Michael’s lips settled into a sardonic curve. It took two to make a relationship, he reminded himself, and A.J. Duncan wanted nothing to do with him. Matter of fact, she’d probably prefer he disappeared from her life.
On the porch, A.J. took a jerky step backward, ending the kiss. Michael dragged air into his lungs, and realized he’d been holding his breath since Law
son first locked onto her. With her hand settled on Lawson’s forearm, she shook her head and said something, turned, twisted her key in the lock, then disappeared through the front door.
Throughout a slow sweep of seconds, Lawson stood motionless on the porch, staring at the door. Finally, he shoved his hands into his coat pockets, left the porch and climbed into his car. When he backed the Corvette out of the driveway and sped, wheels squealing, in the Bronco’s direction, Michael slunk down in his seat.
Watching through the side mirror, he tracked the Corvette’s taillights until they disappeared around a corner. He waited a few moments in darkness, then climbed out. Slamming the door behind him, he headed across the shadowy street, then up the walk, rolling his shoulders against the knots that had settled there. He’d come here to go through Ken Duncan’s things and that was what he’d do.

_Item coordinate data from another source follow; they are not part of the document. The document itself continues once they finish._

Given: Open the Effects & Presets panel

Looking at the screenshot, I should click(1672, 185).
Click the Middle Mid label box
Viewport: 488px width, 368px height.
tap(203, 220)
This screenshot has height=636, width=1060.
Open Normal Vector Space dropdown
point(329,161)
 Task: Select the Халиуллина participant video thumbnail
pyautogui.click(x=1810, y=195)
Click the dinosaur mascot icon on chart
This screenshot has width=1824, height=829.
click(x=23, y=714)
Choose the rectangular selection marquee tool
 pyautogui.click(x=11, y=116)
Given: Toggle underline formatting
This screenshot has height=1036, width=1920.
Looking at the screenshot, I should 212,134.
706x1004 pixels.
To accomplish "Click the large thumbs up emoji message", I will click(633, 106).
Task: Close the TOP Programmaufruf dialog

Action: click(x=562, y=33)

That was all he’d do. He was close to letting the Duncan investigation get personal, and that was one hell of a big mistake. He was a cop with a job to do, he reminded himself as he jabbed the doorbell with a gloved finger. He had to stay focused. Had to concentrate on the Duncan investigation, not the Duncan woman.
When the door swung open, Michael’s first thought was that A.J. seemed to have shrunk by three inches. His gaze dropped. She was barefoot, her hose a dark web over red-polished toenails. He let his gaze slide slowly up her stockinged legs, upward to the slim-fitting black dress that began midthigh, curved at her waist and ended in a throat caressing neckline. She wore her dark hair swept off her face and neck, enhancing her high, sculptured cheeks.
His fingers itched to touch those cheeks. He stifled the thought and kept his hands at his sides.
“Lieutenant.”
“A.J.”
When he came through the door, she took an automatic step backward. Then another. Her eyes flicked across his well-worn bomber jacket and jeans before she turned away.
“Greg put everything in Aunt Emily’s study,” she said, walking toward an arched doorway. As she moved, light from the vaulted ceiling glinted off the silver clip that held her hair off her neck.